▸ TRY IT:
Find the line with "Click the Oracle red oval logo icon". Transcribe it and each later line of the data exactly, up to and including the last.

▸ EXERCISE INPUTS:
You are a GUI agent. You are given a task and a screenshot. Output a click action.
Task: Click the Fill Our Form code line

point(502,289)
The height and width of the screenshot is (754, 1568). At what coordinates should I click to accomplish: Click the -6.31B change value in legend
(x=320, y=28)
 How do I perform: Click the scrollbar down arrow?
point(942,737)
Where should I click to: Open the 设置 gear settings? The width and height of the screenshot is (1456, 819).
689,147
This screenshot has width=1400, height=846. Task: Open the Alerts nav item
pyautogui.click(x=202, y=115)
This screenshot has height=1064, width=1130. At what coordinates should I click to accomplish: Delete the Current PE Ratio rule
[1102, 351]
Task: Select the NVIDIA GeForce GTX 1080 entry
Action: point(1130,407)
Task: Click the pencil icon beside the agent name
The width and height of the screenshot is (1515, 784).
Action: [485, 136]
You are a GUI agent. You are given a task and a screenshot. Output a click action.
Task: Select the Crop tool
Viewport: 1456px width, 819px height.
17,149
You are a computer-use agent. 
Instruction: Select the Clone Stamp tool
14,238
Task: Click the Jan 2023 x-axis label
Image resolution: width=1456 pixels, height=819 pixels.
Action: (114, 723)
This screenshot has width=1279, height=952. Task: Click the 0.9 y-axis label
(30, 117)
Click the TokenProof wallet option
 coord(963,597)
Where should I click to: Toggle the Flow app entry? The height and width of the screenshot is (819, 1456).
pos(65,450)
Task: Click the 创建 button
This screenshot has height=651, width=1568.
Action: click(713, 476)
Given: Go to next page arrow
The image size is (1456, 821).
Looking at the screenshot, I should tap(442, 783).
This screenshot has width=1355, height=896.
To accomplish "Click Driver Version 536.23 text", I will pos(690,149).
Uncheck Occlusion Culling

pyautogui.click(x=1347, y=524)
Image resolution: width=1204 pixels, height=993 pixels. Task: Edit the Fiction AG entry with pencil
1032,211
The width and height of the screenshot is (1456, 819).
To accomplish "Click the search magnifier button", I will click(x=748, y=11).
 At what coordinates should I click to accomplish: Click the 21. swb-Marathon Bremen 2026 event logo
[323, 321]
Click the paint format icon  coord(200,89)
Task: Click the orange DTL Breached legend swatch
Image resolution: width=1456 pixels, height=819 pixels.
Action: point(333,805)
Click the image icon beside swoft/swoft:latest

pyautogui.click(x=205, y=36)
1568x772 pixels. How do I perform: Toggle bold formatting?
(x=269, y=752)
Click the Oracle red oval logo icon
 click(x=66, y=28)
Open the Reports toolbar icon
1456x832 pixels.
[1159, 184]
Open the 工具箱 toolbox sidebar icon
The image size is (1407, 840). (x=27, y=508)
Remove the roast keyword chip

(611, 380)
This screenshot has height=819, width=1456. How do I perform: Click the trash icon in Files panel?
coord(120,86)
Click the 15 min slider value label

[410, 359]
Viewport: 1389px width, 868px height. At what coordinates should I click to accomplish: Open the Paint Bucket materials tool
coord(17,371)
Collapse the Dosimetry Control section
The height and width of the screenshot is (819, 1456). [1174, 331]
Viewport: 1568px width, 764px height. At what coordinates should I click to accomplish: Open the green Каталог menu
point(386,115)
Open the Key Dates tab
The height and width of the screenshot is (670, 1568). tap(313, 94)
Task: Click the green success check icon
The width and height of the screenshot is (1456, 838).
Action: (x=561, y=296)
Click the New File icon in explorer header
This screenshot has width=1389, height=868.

▸ REPLY TO THE EXERCISE:
Click the Oracle red oval logo icon
 click(x=66, y=28)
Open the Reports toolbar icon
1456x832 pixels.
[1159, 184]
Open the 工具箱 toolbox sidebar icon
The image size is (1407, 840). (x=27, y=508)
Remove the roast keyword chip

(611, 380)
This screenshot has height=819, width=1456. How do I perform: Click the trash icon in Files panel?
coord(120,86)
Click the 15 min slider value label

[410, 359]
Viewport: 1389px width, 868px height. At what coordinates should I click to accomplish: Open the Paint Bucket materials tool
coord(17,371)
Collapse the Dosimetry Control section
The height and width of the screenshot is (819, 1456). [1174, 331]
Viewport: 1568px width, 764px height. At what coordinates should I click to accomplish: Open the green Каталог menu
point(386,115)
Open the Key Dates tab
The height and width of the screenshot is (670, 1568). tap(313, 94)
Task: Click the green success check icon
The width and height of the screenshot is (1456, 838).
Action: (x=561, y=296)
Click the New File icon in explorer header
This screenshot has width=1389, height=868.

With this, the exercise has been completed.